[Recorded data]
____

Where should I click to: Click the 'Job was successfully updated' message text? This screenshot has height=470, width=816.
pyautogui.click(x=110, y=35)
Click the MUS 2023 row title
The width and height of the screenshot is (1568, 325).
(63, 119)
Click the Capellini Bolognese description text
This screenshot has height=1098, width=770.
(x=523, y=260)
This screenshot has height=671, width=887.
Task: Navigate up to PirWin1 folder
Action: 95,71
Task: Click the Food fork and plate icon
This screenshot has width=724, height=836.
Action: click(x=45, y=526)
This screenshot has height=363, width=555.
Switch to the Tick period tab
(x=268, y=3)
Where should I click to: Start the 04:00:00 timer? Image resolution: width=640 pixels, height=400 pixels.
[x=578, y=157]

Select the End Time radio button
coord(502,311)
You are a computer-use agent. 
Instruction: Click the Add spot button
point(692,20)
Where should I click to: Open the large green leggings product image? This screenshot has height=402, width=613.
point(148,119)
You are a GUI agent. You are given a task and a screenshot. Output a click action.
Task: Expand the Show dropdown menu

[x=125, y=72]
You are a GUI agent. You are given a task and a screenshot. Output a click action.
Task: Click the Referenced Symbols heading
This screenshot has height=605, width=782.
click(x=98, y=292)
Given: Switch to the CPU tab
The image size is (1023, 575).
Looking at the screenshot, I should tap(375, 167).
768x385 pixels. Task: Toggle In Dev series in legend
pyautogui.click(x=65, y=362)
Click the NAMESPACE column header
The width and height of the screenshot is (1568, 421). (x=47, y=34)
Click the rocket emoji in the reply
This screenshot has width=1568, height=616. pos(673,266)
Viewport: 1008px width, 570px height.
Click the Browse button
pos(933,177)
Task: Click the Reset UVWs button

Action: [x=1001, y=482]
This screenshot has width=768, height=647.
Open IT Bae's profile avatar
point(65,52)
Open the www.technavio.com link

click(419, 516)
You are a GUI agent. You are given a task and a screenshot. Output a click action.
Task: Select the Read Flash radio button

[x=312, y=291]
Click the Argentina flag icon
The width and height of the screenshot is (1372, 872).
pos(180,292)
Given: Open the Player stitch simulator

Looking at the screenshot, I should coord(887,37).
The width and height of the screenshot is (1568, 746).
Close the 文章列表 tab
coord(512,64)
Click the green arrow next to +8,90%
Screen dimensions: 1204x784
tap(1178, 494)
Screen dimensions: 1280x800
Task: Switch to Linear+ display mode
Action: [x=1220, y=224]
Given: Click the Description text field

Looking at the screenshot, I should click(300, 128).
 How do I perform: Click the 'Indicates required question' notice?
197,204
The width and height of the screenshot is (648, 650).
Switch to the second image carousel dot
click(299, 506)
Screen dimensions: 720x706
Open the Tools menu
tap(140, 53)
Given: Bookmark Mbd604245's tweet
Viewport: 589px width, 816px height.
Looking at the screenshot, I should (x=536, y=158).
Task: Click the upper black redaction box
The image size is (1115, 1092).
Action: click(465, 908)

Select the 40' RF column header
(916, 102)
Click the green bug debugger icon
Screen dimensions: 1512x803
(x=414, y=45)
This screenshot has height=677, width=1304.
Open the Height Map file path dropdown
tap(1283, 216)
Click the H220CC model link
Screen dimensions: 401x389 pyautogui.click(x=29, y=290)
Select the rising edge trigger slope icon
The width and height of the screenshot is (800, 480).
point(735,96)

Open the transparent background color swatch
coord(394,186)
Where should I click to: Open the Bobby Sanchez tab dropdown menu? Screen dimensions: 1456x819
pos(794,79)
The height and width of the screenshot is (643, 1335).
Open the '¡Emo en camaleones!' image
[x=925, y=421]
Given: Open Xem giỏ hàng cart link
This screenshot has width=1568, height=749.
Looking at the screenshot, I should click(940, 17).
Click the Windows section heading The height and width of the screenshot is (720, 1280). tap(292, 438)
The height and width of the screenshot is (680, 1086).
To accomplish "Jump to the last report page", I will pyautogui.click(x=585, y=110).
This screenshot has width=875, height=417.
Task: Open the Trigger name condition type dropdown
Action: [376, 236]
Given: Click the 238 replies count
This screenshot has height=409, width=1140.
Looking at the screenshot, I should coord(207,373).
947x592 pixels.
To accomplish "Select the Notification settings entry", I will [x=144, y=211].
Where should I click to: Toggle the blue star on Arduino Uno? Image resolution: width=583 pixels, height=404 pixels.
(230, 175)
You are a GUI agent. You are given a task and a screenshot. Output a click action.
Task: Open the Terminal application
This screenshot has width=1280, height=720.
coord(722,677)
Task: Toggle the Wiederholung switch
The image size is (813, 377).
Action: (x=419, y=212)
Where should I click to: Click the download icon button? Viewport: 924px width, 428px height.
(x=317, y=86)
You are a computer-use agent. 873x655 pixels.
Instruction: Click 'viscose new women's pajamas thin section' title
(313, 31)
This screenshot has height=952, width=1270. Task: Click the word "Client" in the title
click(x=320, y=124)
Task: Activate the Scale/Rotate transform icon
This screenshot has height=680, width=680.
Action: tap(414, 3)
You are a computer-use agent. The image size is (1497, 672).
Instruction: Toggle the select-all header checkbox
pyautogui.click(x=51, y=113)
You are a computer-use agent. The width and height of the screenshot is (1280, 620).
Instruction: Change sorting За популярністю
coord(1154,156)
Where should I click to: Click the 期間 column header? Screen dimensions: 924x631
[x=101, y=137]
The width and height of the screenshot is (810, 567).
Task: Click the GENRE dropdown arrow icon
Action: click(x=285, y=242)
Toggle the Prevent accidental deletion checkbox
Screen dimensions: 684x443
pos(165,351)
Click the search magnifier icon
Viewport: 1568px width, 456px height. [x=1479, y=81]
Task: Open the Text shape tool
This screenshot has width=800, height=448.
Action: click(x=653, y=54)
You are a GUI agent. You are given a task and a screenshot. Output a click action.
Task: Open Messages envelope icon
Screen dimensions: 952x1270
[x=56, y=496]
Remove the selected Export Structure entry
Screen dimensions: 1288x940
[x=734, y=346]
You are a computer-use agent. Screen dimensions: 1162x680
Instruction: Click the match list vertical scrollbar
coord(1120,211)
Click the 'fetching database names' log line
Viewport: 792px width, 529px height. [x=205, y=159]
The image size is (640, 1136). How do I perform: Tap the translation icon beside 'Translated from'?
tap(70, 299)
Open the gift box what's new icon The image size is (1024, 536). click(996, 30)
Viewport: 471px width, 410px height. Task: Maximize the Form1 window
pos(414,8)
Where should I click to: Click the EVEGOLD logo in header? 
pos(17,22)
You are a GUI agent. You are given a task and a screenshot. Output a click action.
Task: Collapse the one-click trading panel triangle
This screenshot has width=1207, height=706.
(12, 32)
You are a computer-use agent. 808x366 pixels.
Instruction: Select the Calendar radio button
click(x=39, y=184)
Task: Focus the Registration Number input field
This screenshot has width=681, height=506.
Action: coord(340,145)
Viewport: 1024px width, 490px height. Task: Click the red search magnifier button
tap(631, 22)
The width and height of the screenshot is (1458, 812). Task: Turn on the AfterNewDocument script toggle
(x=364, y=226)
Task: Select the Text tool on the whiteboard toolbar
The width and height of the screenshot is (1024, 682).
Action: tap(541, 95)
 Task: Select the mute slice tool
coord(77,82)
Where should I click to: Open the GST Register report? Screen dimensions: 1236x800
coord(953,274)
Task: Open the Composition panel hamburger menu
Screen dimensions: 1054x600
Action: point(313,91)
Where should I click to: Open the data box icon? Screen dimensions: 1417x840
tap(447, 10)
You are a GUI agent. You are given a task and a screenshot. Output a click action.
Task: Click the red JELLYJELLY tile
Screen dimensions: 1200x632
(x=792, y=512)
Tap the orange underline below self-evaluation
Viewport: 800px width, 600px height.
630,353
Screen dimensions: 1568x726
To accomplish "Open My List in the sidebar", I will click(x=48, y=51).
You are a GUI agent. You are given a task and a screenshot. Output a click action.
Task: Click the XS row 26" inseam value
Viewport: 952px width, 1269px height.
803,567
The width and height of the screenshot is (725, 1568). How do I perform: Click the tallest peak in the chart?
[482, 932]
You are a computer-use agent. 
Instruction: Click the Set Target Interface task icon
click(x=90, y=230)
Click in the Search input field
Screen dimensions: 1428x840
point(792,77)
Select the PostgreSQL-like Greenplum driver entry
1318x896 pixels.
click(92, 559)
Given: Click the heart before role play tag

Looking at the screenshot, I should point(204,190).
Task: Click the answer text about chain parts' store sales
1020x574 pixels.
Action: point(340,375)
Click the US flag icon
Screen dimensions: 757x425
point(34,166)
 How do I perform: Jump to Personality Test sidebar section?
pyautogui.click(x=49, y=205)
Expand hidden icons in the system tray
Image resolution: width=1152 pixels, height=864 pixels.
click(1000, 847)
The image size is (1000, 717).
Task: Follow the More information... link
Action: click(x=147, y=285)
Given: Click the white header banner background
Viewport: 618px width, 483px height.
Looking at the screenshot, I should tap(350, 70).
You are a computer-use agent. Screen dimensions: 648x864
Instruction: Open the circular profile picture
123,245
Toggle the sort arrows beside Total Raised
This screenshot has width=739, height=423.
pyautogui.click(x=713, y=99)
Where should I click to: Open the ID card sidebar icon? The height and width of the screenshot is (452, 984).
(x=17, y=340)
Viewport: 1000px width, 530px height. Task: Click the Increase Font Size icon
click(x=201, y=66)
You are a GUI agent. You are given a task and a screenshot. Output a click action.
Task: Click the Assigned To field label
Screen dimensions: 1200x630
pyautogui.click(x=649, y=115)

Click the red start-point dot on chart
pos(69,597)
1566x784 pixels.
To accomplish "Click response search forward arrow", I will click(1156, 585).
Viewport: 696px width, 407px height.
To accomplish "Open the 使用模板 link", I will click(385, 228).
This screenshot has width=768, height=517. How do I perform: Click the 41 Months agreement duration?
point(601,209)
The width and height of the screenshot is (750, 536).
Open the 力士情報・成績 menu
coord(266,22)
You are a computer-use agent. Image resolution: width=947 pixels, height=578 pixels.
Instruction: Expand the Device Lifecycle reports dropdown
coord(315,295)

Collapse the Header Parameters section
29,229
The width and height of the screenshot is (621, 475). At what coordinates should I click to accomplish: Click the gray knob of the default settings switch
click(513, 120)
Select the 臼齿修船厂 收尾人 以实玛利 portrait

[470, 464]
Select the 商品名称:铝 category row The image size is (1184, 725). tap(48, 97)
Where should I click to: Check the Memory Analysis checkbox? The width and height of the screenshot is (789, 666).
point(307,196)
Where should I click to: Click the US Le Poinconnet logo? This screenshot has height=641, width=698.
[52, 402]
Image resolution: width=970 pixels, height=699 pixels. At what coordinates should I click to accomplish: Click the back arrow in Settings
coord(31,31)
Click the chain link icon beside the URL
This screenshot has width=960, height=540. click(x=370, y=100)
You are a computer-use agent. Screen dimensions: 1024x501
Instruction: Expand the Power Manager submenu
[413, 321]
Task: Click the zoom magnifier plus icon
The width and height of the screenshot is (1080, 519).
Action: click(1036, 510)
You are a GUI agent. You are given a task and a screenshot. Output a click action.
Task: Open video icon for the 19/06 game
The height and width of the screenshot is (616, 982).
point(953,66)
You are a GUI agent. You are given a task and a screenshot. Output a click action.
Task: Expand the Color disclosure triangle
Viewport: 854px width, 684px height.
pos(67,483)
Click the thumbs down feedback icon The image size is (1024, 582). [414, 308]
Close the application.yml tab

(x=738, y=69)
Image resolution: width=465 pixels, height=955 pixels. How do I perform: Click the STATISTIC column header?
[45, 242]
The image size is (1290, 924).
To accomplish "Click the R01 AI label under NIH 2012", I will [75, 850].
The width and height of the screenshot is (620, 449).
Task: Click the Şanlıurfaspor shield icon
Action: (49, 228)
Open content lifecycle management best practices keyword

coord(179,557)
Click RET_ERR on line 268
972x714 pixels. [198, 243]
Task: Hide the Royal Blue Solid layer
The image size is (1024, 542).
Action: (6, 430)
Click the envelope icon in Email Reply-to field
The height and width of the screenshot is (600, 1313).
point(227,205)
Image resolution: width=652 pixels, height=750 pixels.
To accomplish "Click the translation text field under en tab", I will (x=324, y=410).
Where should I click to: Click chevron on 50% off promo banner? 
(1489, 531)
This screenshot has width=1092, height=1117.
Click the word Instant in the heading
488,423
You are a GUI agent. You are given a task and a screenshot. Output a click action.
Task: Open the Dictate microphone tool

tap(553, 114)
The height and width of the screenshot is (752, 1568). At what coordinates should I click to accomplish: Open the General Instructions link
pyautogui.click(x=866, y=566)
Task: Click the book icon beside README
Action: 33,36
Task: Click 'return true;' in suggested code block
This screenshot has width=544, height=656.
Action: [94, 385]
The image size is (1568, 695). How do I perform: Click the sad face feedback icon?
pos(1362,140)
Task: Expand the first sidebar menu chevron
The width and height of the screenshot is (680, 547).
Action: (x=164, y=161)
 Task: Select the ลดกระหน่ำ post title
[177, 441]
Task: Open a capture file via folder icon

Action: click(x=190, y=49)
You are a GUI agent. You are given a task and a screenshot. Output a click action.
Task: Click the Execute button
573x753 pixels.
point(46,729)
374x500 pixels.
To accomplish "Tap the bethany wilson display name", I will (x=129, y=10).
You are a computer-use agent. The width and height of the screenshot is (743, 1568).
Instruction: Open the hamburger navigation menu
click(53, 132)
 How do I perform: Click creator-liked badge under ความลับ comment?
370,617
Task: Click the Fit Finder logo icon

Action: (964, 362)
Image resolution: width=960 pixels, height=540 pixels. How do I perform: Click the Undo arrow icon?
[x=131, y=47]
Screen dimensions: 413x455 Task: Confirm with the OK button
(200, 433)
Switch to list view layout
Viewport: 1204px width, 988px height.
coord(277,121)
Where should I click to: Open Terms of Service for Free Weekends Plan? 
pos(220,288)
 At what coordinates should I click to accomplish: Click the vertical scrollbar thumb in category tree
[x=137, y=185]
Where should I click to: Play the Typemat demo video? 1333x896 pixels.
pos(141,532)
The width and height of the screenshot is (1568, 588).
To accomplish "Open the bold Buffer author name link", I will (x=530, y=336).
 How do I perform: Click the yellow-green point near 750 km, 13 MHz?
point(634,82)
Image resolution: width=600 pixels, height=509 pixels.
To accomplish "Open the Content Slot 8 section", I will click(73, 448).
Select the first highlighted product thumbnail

____

__WORK TASK__. Only the lines from the beginning of the entries through the line bearing "This screenshot has width=768, height=647." should be returned, each exactly as written.

__ANSWER FOR THIS EXERCISE__.
Where should I click to: Click the 'Job was successfully updated' message text? This screenshot has height=470, width=816.
pyautogui.click(x=110, y=35)
Click the MUS 2023 row title
The width and height of the screenshot is (1568, 325).
(63, 119)
Click the Capellini Bolognese description text
This screenshot has height=1098, width=770.
(x=523, y=260)
This screenshot has height=671, width=887.
Task: Navigate up to PirWin1 folder
Action: 95,71
Task: Click the Food fork and plate icon
This screenshot has width=724, height=836.
Action: click(x=45, y=526)
This screenshot has height=363, width=555.
Switch to the Tick period tab
(x=268, y=3)
Where should I click to: Start the 04:00:00 timer? Image resolution: width=640 pixels, height=400 pixels.
[x=578, y=157]

Select the End Time radio button
coord(502,311)
You are a computer-use agent. 
Instruction: Click the Add spot button
point(692,20)
Where should I click to: Open the large green leggings product image? This screenshot has height=402, width=613.
point(148,119)
You are a GUI agent. You are given a task and a screenshot. Output a click action.
Task: Expand the Show dropdown menu

[x=125, y=72]
You are a GUI agent. You are given a task and a screenshot. Output a click action.
Task: Click the Referenced Symbols heading
This screenshot has height=605, width=782.
click(x=98, y=292)
Given: Switch to the CPU tab
The image size is (1023, 575).
Looking at the screenshot, I should tap(375, 167).
768x385 pixels. Task: Toggle In Dev series in legend
pyautogui.click(x=65, y=362)
Click the NAMESPACE column header
The width and height of the screenshot is (1568, 421). (x=47, y=34)
Click the rocket emoji in the reply
This screenshot has width=1568, height=616. pos(673,266)
Viewport: 1008px width, 570px height.
Click the Browse button
pos(933,177)
Task: Click the Reset UVWs button

Action: [x=1001, y=482]
This screenshot has width=768, height=647.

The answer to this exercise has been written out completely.